Task prompt:
Copy out the entries below again, changing every "pixels" to "px" and leaving everything else as it is.

* BEGIN Data listing *

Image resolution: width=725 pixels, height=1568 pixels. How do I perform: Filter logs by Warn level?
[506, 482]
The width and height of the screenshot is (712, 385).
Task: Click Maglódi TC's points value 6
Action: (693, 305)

* END Data listing *

The completed task:
Image resolution: width=725 px, height=1568 px. How do I perform: Filter logs by Warn level?
[506, 482]
The width and height of the screenshot is (712, 385).
Task: Click Maglódi TC's points value 6
Action: (693, 305)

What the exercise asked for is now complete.